The theoretical discrepancy surrounding soft-balancing within structural realism makes the concept indistinguishable from mere diplomatic friction. Brooks and Wohlforth highlight this academic dilemma by showcasing how rather than being motivated by security-seeking behaviour, soft-balancing efforts from both allies and US competitors have mainly resulted from broader inter-regional politics and economic policy (Brooks and Wohlforth, 2008).
Moreover, Walt discusses soft-balancing as states' diplomatic behaviour that counters the US's preferences (Walt, 2004). However, it becomes increasingly challenging to distinguish soft-balancing from mere diplomatic disputes and considering the examples of the US inability to secure UN support for its eventual invasion of Iraq. This example highlights how soft-balancing is challenging to distinguish from general instances of diplomatic disputes (Gerard et al., 2011).
Even if we dismiss this discrepancy, the lack of a direct correlation between soft-balancing and security-seeking behaviour, i.e. directly countering US unilateral military action, may not be sufficient. I immediately refer to the fact that despite Washington's failure to secure UN authorisation for Iraq's invasion, it proceeded to do so regardless - reinforcing its unipolarity and the lack of meaningful external hard-balancing its unipolarity.

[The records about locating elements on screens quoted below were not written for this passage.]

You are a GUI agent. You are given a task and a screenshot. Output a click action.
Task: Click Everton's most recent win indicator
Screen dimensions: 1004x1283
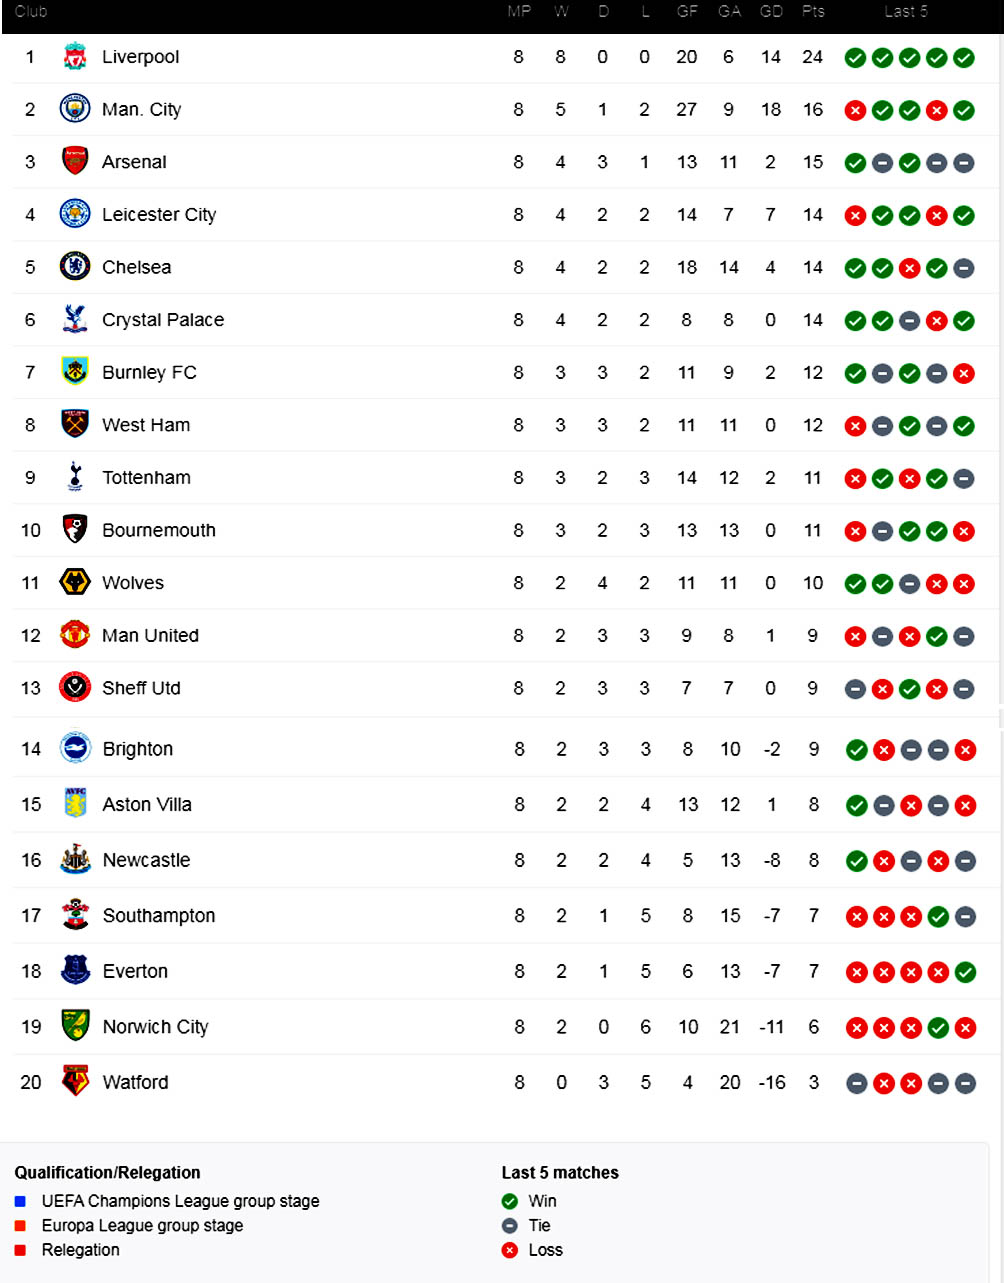(x=964, y=971)
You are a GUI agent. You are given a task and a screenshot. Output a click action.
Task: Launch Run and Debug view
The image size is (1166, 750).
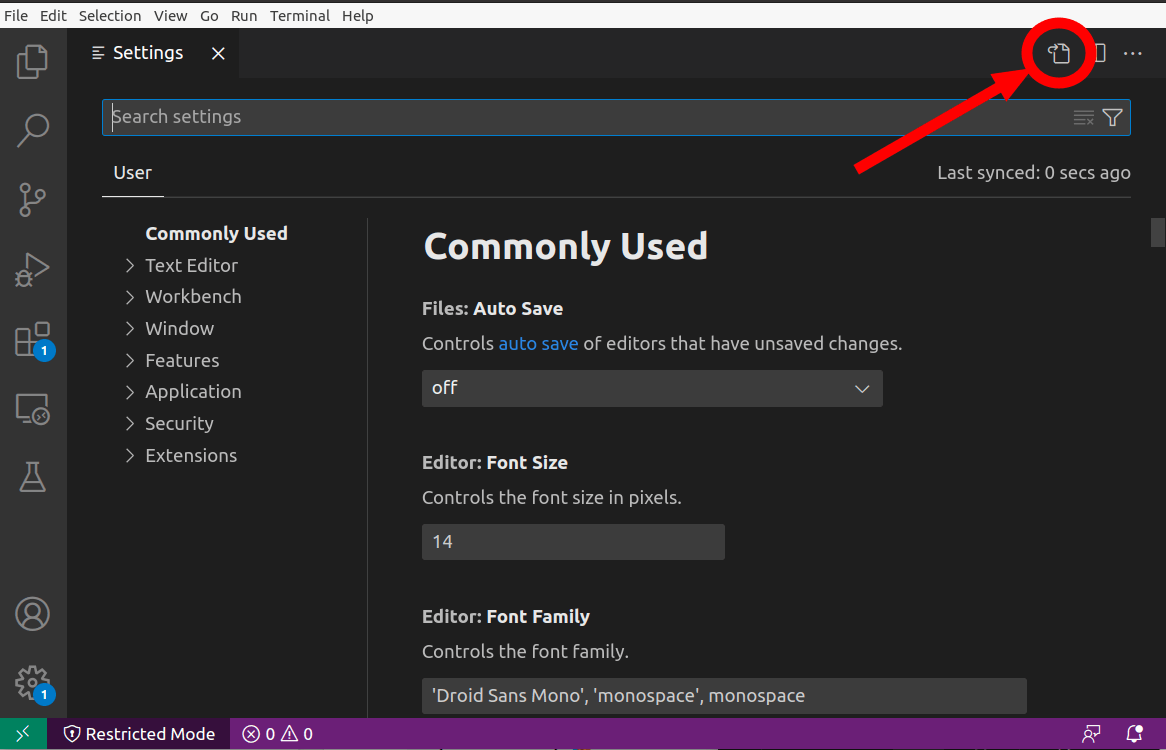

While soft-balancing attempts have reconciled the lack of hard-balancing processes against US unipolarity, such an account reflects glaring limitations in explanatory power. There are no meaningful constraints on US military behaviour, and 'soft-balancing' acts are primarily indistinguishable from mere diplomatic disputes which only frustrates not balances, US foreign policy objectives.

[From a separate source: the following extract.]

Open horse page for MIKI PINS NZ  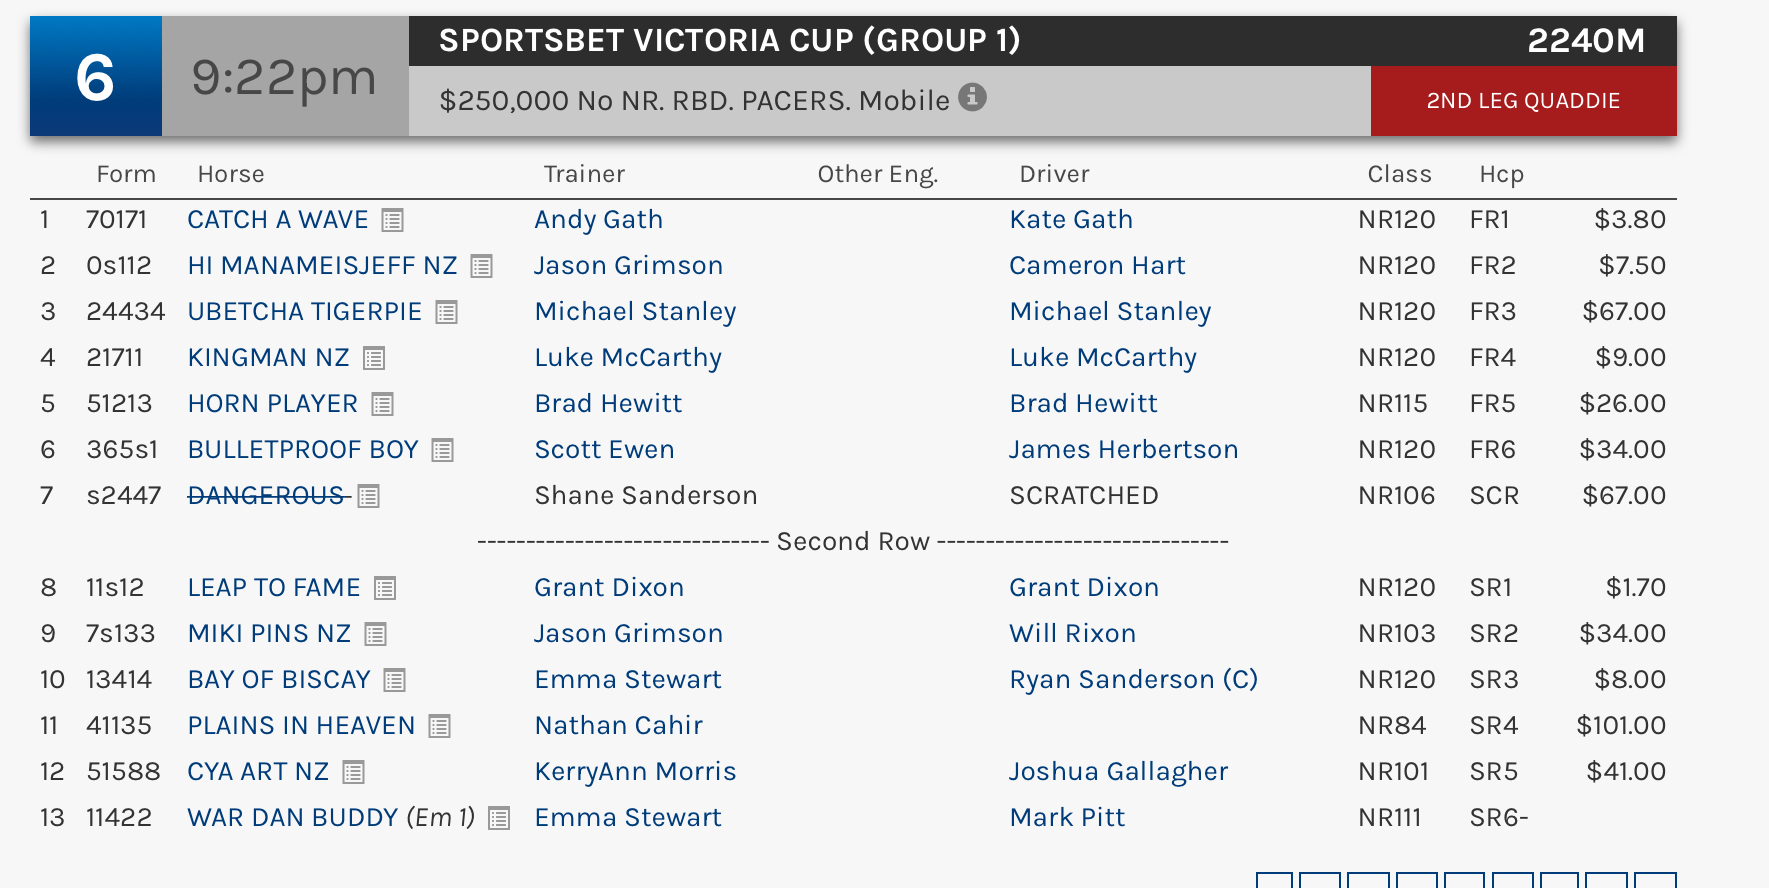(x=269, y=634)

US unipolarity has not been 'pushed back' against mainly because of Washington's clear military supremacy at a global level. Immediately this outcome challenges the expectations of structural realists who expected counter-hegemonic processes. Regionally there is some evidence that China is seeking - through soft-balancing- to constrain US activity, but the reality is less clear.

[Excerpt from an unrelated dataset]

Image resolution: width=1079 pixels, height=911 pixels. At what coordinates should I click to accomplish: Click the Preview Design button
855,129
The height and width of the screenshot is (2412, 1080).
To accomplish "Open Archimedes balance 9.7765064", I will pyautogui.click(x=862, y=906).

Part of the reason for Chinese soft-balancing – and lack of hard-balancing – has been its perception that the US does not present an existential security threat, and this has meant that Beijing has not sought to identify or prosecute hard-balancing measures.
At the same time, however, the US has noted China's re-emergence as a regional force and develops its soft-balancing measures to respond. Washington's increased foreign policy (and security) cooperation with regional allies reflects US countermeasures to soft-balance China regionally. Trump's withdrawal from TPP has posed challenges for Washington's traditional
This analysis benefits more comprehensive IR scholarship by demonstrating the effect of changing power dynamics – specifically in Asia regarding China – have had on US foreign policy decision-making. Though militarily still vastly superior, the US does not understate China's growing regional power.
In light of the newly elected Biden Administration, this analysis offers a contextual basis to benefit future policy initiatives by US foreign policymakers and its partners and competitors. Especially since the irregular and unprecedented shifts in geopolitical power dynamics since the 2010s', and the current significant challenges posed by COVID-19. How the Biden Administration operates over these next four years in foreign policy will determine whether US unipolarity will linger moving forward.